BOSTON – The attorney general of New York, Eliot Spitzer, lashed out at President Bush yesterday, accusing him of “greed” and of “going to war against the middle class.”


Echoing Michael Moore’s anti-Bush film, “Fahrenheit 9/11,” Mr. Spitzer took aim at the president’s self-parodying comment to wealthy philanthropists, “They call you the elites, I call you my base.”


“That may have been a joke for him at the time, but they govern as though that was the ruling ideology of the Republican Party. It’s an ideology of favoritism, it’s an ideology of greed,” said Mr. Spitzer, who said he attended the 2000 Alfred E. Smith charity dinner in New York at which Mr. Bush made the remarks.


He said the Bush administration is creating a “barbell” society of rich and poor, while eliminating the middle class.


Mr. Spitzer, who is mulling a run for governor, sternly warned Republicans to watch their words during their national convention in New York in late August.


“Do not dare use 9/11 for political purposes,” he said.


“Neither party should use this politically. So we say to Republicans: ‘Do not go there.’ It would not be fair or right and we will not let you do it,” Mr. Spitzer told a breakfast meeting he hosted for the New York delegation. “We have seen in the 9/11 commission report how many errors we made and how many opportunities were missed.”

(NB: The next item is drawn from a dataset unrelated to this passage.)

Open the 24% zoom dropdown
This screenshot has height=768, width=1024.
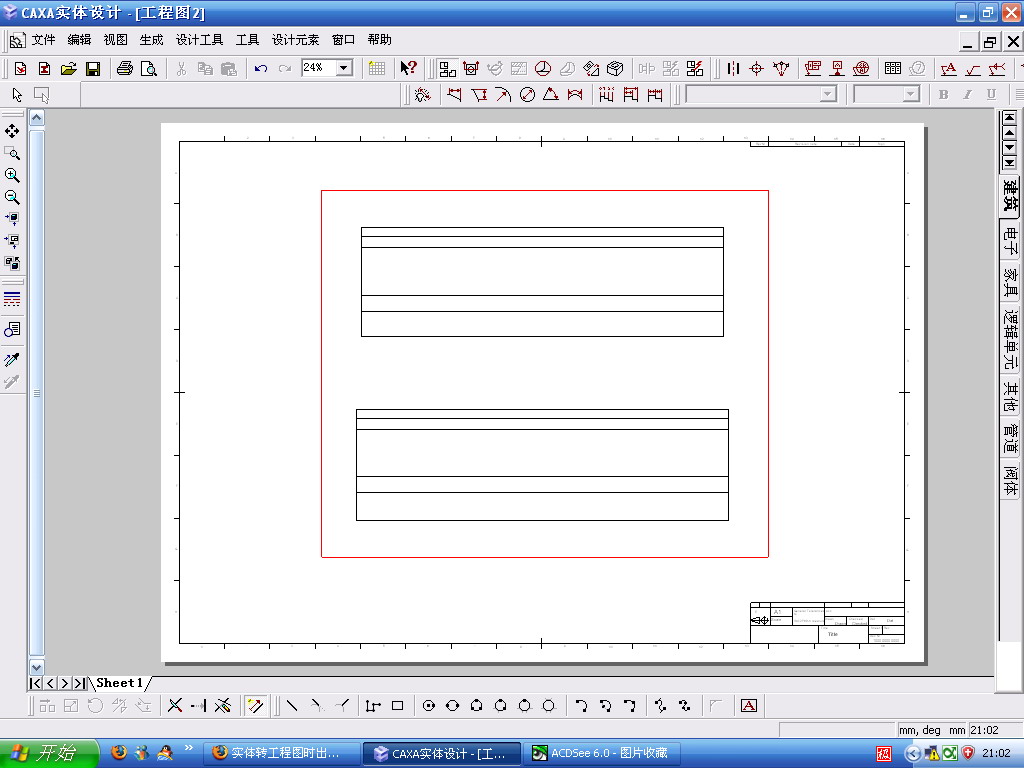coord(345,67)
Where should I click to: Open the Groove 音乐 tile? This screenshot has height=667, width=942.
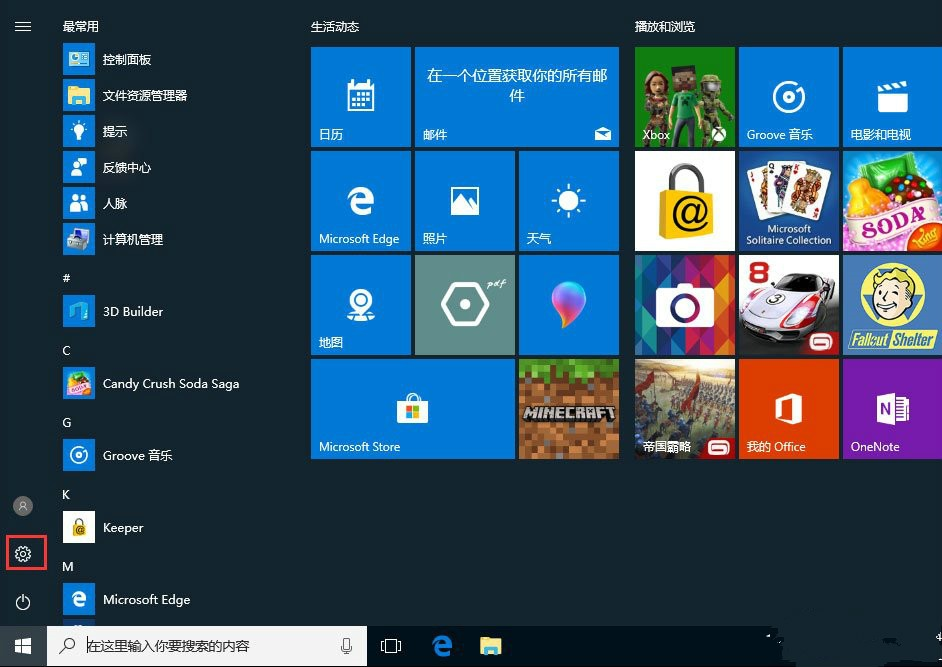click(x=788, y=96)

The breakfast was attended by Senator Schumer; Senator Kerry’s sister, Peggy Kerry; the speaker of the New York State Assembly, Sheldon Silver; the state comptroller, Alan Hevesi, as well as New York delegates and state party officials.


New Yorkers are not just “the ATM state for the Democratic Party,” but the “heart and soul” and the “conscience” of the Democrats, Mr. Spitzer said. He paid tribute to numerous prominent New York Democrats, and added a Republican, President Theodore Roosevelt, to their ranks.


“There is no way conceivable that Teddy Roosevelt would be a Republican these days,” he said. “Teddy would be a Democrat.”


Mr. Spitzer was followed on the podium by a liberal comedian and radio host, Al Franken. “We’re not hearing a lot of Bush bashing in the hall, so why not here?” asked Mr. Franken.


“If Vice President Cheney were here today, he would tell you all to f– yourselves, and he would feel better about it,” he said, to roars of laughter, alluding to the instructions Mr. Cheney recently gave to Senator Leahy of Vermont.


“When then-Governor Bush was running in 2000, he was against nation building. What I didn’t realize is he meant only our nation,” he said.


Mr. Franken said he recently hosted President Clinton on his radio show. “You forget that a president can actually talk and think at the same time,” he said.


The extent to which Democrats should take personal aim at the president was a point of contention throughout the week. In his speech on the convention floor yesterday, Senator Lieberman of Connecticut said Democrats “should not resort to personally demonizing” Republicans to win the election. “Such tactics are wrong, regardless of who practices them, because they divide and diminish America at a time when we must stand united and strong,” he said.